In 1967, Cottier was hired as a volunteer counselor at the Oakland American Indian Association. Her position was initially undefined, but her duties included providing social services and driving Native Americans to appointments. In 1969, she divorced and began working as a paid employee for the Indian Association. That year, she also met with Richard Oakes and advised him and other students as they drafted a plan for a second occupation of Alcatraz.

In 1970, the Urban Indian Health Board was founded to address health needs of Native Americans in the San Francisco Bay area. The Department of Health, Education and Welfare granted funds to evaluate indigenous health needs and Cottier conducted a survey of families in Alameda, Santa Clara and San Francisco counties. The study became the basis for establishing a Native American Health Center in San Francisco in 1972 with Cottier serving as its executive director. While predominantly serving the American Indian population in the Bay area, the center was not restricted to Native American patients nor in its service area. During the Wounded Knee Occupation, Cottier collected donations and supplies, ensuring their safe delivery to the Pine Ridge Indian Reservation.

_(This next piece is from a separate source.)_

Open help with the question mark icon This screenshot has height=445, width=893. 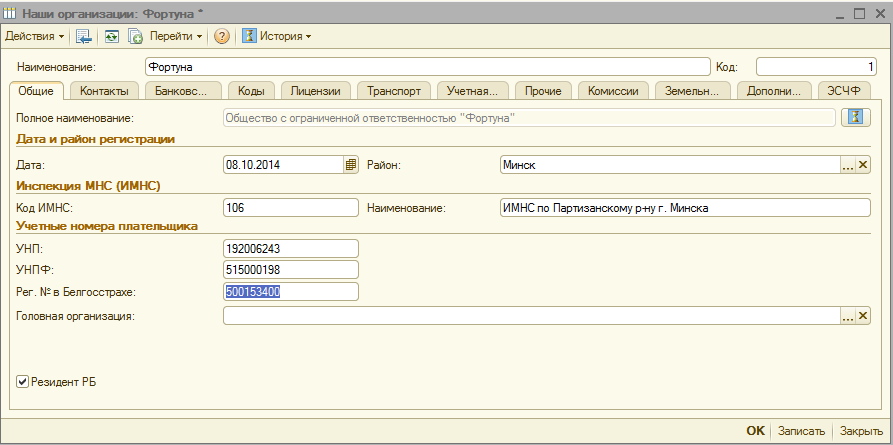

Cottier was involved in organizing a conference in 1972 to unite the discussions of needs and the national quest for equality among urban Indians, as well as those living on reservations. The Urban Indian Council which was formed during the conference was opposed by Russell Means and members of the American Indian Movement, but Cottier pressed for a less radical approach to problem solving. She believed the biggest problems facing urban Indians were unemployment and their isolation and invisibility in large cities. In 1975, Cottier married James W Satterfield. She continued working at the Native American Health Center into the 1980s.

==Death and legacy==
Cottier died at her home in Livermore, California on May 2, 2000, and was buried on May 9 at the Golden Gate National Cemetery in San Bruno, California. She is remembered for her activism on behalf of Native Americans.